> [What is needed]
Retype only what runs from the beginning of the data through the line with "This screenshot has height=380, width=710."; please omit the pictures and keep every line exact.

> [Data in this exercise]
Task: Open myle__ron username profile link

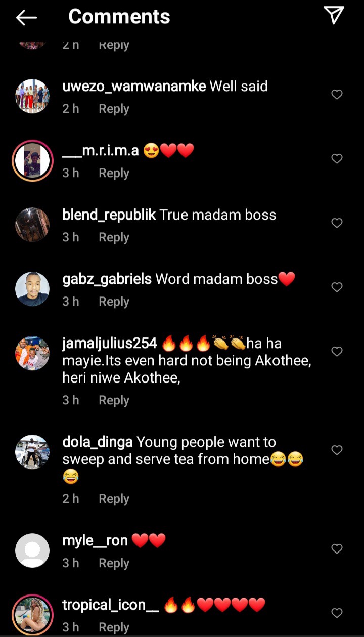Action: pyautogui.click(x=95, y=540)
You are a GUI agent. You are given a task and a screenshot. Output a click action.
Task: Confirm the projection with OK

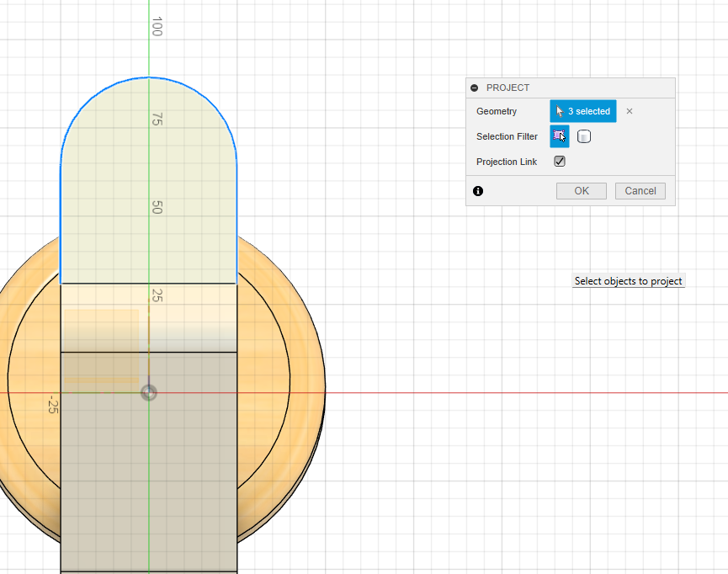581,191
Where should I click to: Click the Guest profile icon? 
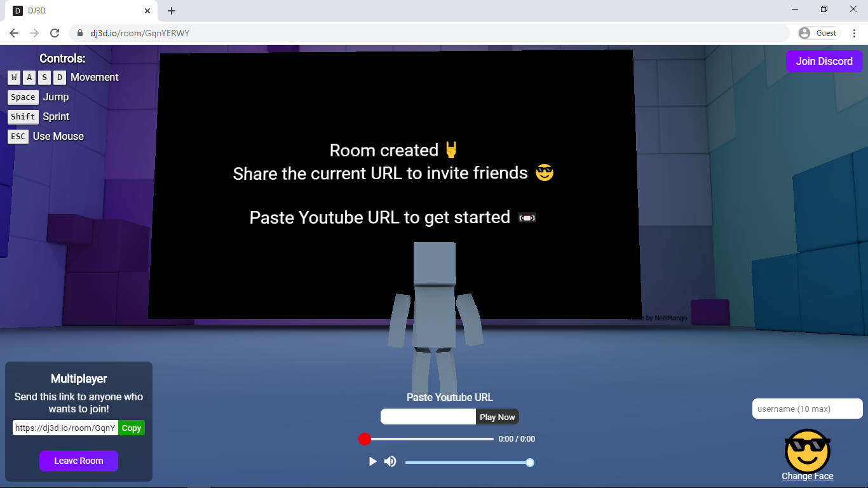point(818,33)
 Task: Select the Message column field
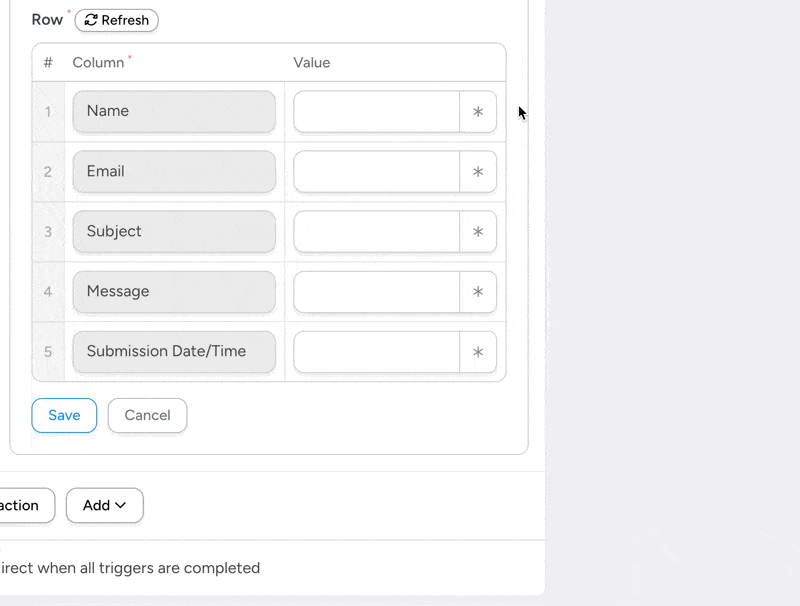(x=173, y=291)
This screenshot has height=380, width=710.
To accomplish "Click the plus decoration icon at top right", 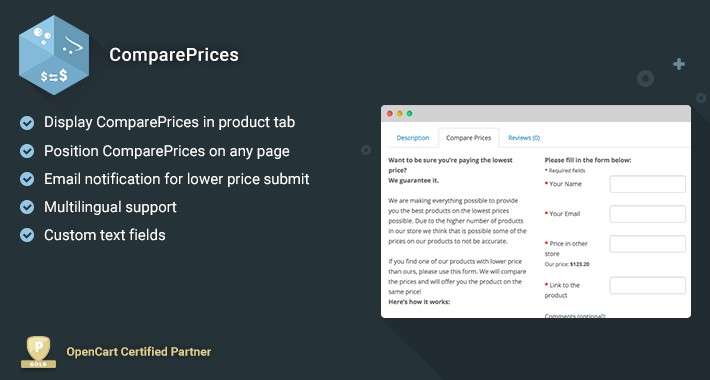I will click(679, 64).
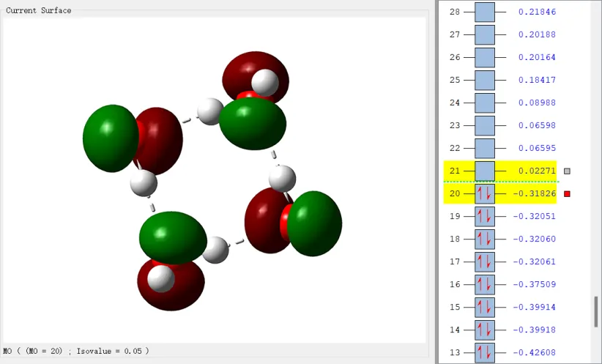Toggle gray surface marker beside orbital 21
The height and width of the screenshot is (364, 602).
coord(567,171)
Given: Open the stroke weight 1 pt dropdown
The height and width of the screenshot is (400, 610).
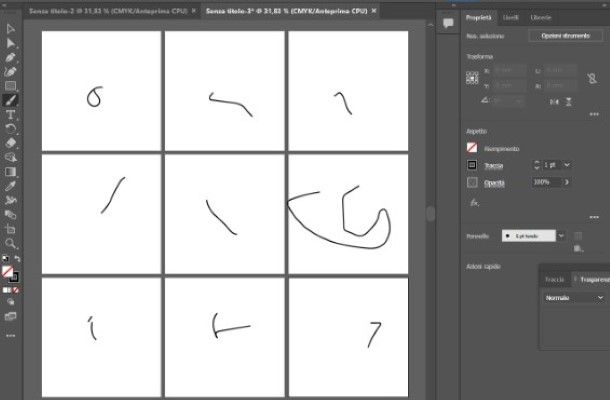Looking at the screenshot, I should (x=567, y=165).
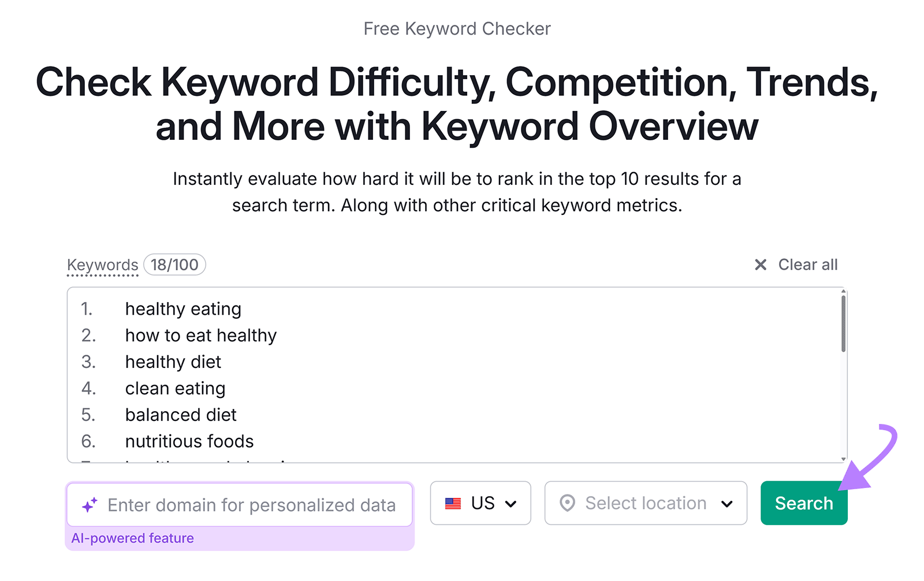
Task: Open the US country dropdown
Action: coord(480,503)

> [Problem solution]
Task: Open myle__ron username profile link

Action: pyautogui.click(x=95, y=540)
You are a GUI agent. You are given a task and a screenshot. Output a click action.
Task: Confirm the projection with OK

581,191
Where should I click to: Click the Guest profile icon? 
point(818,33)
 Task: Select the Message column field
(x=173, y=291)
This screenshot has height=380, width=710.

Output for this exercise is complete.